Planning of a convexity craniotomy is performed in the opposite direction to the surgery. Whereas the surgery starts with the skin incision, the craniotomy planning starts with the lesion (see ▶Fig. 3.1 and ▶Fig. 3.2).
First, the location of the lesion and the trajectory to the lesion has to be determined (which, of course, has already taken place in the mind of the surgeon during positioning of the patient).
There is a starting point for the trajectory, namely the subdural beginning of the corridor to the surgical target. This is the same whether a skull base approach or a transsulcal/transcortical approach is chosen.
The location of the corridor’s beginning (not its end) determines where the dura has to be opened. This can be marked on the patient’s skin.
When the site of the dura opening and the corridor have been determined, the craniotomy can be outlined. This applies not only to convexity craniotomies, but also to skull base craniotomies where the bony opening is determined by the location of other structures such as the transverse and sigmoid sinus (for retrosigmoid craniotomy) or the sagittal sinus (for midline craniotomies). These structures are drawn on the skin first, and then the craniotomy outline is drawn, taking the position of these structures into account.
When the contour of the craniotomy has been outlined on the patient’s skin, the length and shape of the skin incision can be determined.
3.2 Planning of Craniotomies at the Skull Convexity without the Use of Navigation
Florian Ringel and Andreas Kramer
Introduction
Convexity lesions are poorly defined by landmarks. Craniotomies in these regions are usually performed with the help of a navigation system allowing the exact placement of the craniotomy above a given pathology. Certain circumstances, e.g., emergency treatment, unavailability of sufficient imaging data, or technical failures, among others, might hamper the use of navigation systems and require alternative strategies to place an ideal convexity craniotomy over a given pathology such as the left frontoparietal epidural hematoma shown in ▶Fig. 3.3. Exact localization and projection to the skull can be difficult without the use of a navigation system (▶Fig. 3.4).
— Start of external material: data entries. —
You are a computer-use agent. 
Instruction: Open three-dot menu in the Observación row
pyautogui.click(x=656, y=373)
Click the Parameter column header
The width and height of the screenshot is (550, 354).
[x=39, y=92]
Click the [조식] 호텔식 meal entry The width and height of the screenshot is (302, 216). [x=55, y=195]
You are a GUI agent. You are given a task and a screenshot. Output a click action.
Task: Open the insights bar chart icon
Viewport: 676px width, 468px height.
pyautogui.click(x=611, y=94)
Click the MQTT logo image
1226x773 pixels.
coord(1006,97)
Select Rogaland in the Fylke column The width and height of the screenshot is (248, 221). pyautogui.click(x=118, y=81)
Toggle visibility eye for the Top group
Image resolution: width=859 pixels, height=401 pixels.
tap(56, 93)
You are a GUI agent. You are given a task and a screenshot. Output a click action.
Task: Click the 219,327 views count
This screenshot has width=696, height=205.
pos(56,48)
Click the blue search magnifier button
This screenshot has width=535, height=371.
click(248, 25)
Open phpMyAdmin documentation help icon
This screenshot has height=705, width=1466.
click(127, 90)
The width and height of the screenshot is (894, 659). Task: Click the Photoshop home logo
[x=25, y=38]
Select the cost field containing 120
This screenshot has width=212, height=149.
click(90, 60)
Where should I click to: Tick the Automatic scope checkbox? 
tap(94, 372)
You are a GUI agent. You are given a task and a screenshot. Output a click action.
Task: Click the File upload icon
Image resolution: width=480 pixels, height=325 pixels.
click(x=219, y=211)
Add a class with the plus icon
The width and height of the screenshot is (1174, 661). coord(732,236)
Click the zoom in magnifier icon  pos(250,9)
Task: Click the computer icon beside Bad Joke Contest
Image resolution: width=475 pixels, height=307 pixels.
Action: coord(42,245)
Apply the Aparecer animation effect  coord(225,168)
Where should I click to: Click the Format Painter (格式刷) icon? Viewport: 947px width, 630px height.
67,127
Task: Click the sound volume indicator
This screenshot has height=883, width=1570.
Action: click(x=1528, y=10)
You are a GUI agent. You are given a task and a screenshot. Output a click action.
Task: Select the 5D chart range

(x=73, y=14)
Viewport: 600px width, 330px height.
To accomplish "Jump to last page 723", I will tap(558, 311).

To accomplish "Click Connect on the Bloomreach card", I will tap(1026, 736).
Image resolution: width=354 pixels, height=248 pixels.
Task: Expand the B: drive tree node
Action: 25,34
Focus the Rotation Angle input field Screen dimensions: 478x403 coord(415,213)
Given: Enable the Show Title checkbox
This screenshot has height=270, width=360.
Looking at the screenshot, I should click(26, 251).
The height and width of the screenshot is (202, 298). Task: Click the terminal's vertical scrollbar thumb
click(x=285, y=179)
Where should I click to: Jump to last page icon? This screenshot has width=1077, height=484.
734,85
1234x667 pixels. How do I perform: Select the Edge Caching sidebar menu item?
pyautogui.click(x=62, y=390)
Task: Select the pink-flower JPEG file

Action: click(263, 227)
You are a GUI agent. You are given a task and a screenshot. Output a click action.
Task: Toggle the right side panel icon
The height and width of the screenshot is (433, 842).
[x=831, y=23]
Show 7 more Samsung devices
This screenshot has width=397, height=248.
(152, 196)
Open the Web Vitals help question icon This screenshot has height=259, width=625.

When neuronavigation is not available, planning of convexity craniotomies in a standardized fashion is possible with the aid of a standard CT scan or MR images. The aim is to assess the relationship of the center and borders of a given pathology to recognizable anatomical landmarks such as the bregma or external auditory canal, among others. The examples below illustrate the necessary steps for a frontoparietal epidural hematoma using data from a CT scan for an emergency situation, and a frontoparietal meningioma using MR images for an elective case (▶Fig. 3.5, ▶Fig. 3.6, ▶Fig. 3.7, ▶Fig. 3.8, ▶Fig. 3.9, ▶Fig. 3.10, ▶Fig. 3.11, ▶Fig. 3.12, Fig. 3.13, and ▶Fig. 3.14).)